«...Иисус Наставник, помилуй нас!»

Ты же, отче, обаче ныне отходя еже отсуду, благослови мя убо смиреннaго и помолися о моем уединении, купно же и поучи мене, како жити ми единому в пустыни, како молитися Богу, како без вреда пребыти, како противитися врагу и гръдым его мыслем. Аз бо есмь новоукый […]

И когда стало ясно, что игумен по существу помочь не может, — как свидетельство о своем нестерпимом положении, о своих муках, как глас о спасении:

«Отче! Помолися о мне къ Богу, да ми поможет тръпети плътскыя брани, и бесовьскыя находы, и зверинаа устремлениа, и пустынныя труды».

На последующих страницах подобные «бесовские находы» повторяются неоднократно, один другого страшнее и мучительнее для Сергия, живущего в пустыни в полном одиночестве. Но бесы грозили еще худшим, формулируя свои условия:

«Аще ли не избежеши отсюду, то растръгнем тя, и умреши в руках нашихъ, и к тому не живъ будеши».

И в этом противостоянии можно понять каждую из сторон. Сергий вторгся в это дикое природное место, где искони жили бесы, и они, сопротивляясь произошедшему тем больше, чем выше была его святость, владели инициативой и становились всё более и более агрессивными. Но и Сергий не мог отступать: он понимал, во всяком случае надеялся на то, что отвоеванное у темных сил место теперь, пока он здесь, — Божье [390], что сама природа просветлена и не должна быть уступлена «врагам». И он — составитель «Жития» недоумевает, как можно представить себе и передать то, что переживал Сергий, — молился, и молитва была единственным его орудием — постоянная, с теплыми слезами, плачем душевным, вздохами сердечными, бдениями всенощными — в нищете духовной и скудости во всем. Епифаний приводит и слова этих сергиевых молитв, обращенных к Богу. И, молясь, Сергий укреплялся молитвой, но по милости Божьей никто не прикоснулся к нему, и благодать Божья охраняла его. Но каждая ночь несла свои опасности, и ночей этих было много, и что будет с ним, Сергий не знал, хотя и уповал на Божью помощь.

И сила, и частота этих бесовских «находов» и страхований, и та мучительность, с которою Сергий их переживал, в таком спокойном, уравновешенном и мужественном человеке, каким был Преподобный, может показаться странной. Даже на фоне других многочисленных житийных текстов, в которых описание искушений со стороны бесовских сил составляет своего рода особый «под–жанр», используемый широко и охотно, эта история бесовских искушений и борьбы Сергия с ними не может не привлечь к себе внимания.
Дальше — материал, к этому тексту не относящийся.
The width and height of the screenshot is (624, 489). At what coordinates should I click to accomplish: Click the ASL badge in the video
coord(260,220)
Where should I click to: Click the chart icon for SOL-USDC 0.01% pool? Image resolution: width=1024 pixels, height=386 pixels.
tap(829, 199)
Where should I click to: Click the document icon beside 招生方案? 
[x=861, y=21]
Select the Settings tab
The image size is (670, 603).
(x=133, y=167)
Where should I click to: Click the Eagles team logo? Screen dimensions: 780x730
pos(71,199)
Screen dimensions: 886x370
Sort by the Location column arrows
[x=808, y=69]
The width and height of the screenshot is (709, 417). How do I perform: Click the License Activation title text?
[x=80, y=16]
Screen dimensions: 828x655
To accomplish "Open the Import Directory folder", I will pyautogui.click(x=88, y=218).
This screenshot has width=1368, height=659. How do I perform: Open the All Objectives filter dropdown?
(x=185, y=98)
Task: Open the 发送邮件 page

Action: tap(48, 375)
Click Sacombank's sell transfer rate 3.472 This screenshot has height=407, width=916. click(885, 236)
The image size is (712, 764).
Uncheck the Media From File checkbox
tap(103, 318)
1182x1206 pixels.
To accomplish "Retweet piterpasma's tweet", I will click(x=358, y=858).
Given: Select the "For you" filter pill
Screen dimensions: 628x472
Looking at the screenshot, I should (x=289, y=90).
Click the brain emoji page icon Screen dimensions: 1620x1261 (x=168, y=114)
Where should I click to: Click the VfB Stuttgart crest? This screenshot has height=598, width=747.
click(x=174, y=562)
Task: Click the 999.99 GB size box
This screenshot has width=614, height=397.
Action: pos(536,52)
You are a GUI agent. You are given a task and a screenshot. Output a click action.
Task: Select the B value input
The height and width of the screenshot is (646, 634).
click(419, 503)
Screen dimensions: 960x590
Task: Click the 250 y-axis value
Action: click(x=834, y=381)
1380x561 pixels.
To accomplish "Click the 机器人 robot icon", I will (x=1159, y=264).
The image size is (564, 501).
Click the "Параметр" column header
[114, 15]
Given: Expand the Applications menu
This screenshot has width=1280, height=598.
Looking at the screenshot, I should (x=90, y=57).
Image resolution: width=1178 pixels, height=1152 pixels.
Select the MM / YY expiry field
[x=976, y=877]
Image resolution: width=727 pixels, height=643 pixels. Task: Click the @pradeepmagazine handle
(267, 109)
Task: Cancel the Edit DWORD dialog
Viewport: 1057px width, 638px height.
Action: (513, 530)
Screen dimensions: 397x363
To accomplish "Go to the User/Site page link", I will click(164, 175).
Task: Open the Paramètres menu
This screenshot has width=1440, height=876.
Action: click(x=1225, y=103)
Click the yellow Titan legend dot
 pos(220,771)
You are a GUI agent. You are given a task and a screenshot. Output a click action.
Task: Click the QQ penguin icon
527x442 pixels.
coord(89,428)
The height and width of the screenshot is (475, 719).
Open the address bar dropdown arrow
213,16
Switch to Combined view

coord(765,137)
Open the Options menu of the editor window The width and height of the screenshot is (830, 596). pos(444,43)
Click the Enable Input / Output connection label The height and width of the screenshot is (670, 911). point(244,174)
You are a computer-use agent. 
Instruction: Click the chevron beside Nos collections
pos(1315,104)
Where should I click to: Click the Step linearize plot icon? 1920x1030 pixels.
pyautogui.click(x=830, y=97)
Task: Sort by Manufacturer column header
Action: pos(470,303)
Естественно предположение, конечно, по сути своей достаточно наивное, что в душе Сергия был некий изъян, какая–то внутренняя ущербность, некая слабость, которую темные силы так чутко улавливают и в обнаружении которой они так искусны. Понятно, что такое предположение имеет право на существование. Действительно в известном смысле слабым местом Сергия было то, что являлось одновременно и его сильным местом, — молодость и здоровье его тела ([…] младу ему сущу и крепку плотию, — бяше бо силенъ быв телом) и высота его духа. Молодость, сила, преизбыточествующее здоровье чаще всего беспечны: цветение и его переживание самодостаточны, и они завораживают человека своим положительно направленным жизненным потоком; бдительность ослабляется или даже утрачивается; темные силы невидимо подступают к человеку и бросают ему вызов, к которому он, не ожидавший ничего для себя плохого, не был готов. Инициатива же и право первого хода принадлежит бесовской рати и ее предводителю, действительно неплохо разбирающемуся в душе sub specie ее слабостей и зла, на которое она готова откликнуться. «Проклятый психолог», — так можно было бы назвать его, вспомнив определение писателя, данное в связи с человеком совсем иного типа: впрочем, ведь и черт Ивана Карамазова в своем роде тоже «проклятый психолог». Но, однако, на всякую психологию есть онтология.